**PROBLEM DESCRIPTION**
Retype, without changes or pictures, only the lines that begin at the one containing "Image resolution: width=700" and end at the last line of the records that follow.

──────────────────────────────

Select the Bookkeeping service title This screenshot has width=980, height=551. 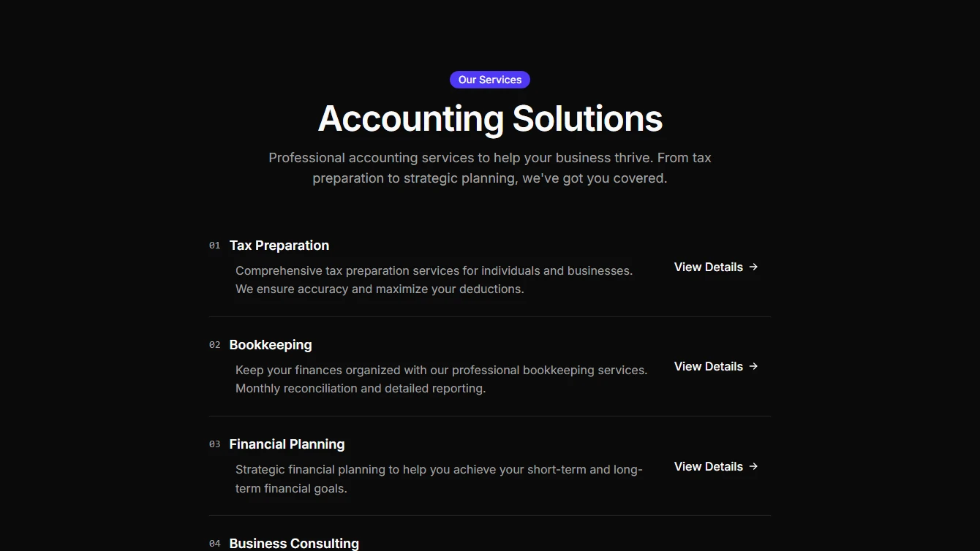271,344
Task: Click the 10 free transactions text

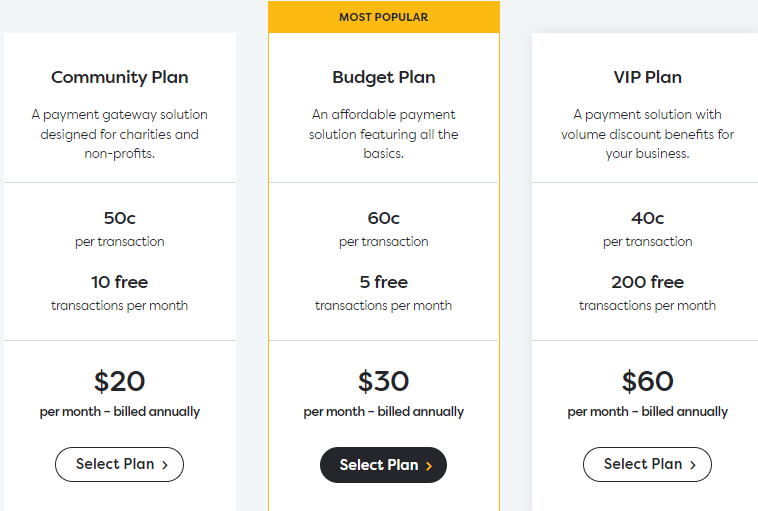Action: click(119, 282)
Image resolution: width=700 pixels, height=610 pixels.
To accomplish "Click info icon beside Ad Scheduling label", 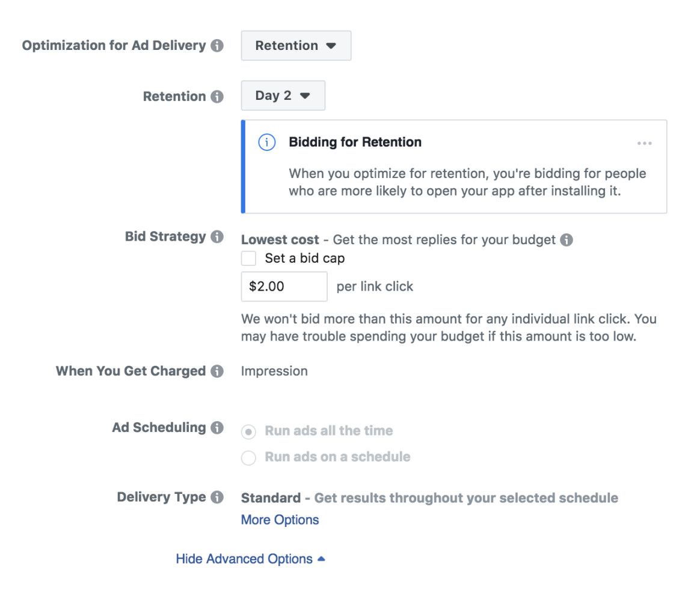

──────────────────────────────

**SOLUTION**
Image resolution: width=700 pixels, height=610 pixels.
To accomplish "Click info icon beside Ad Scheduling label", 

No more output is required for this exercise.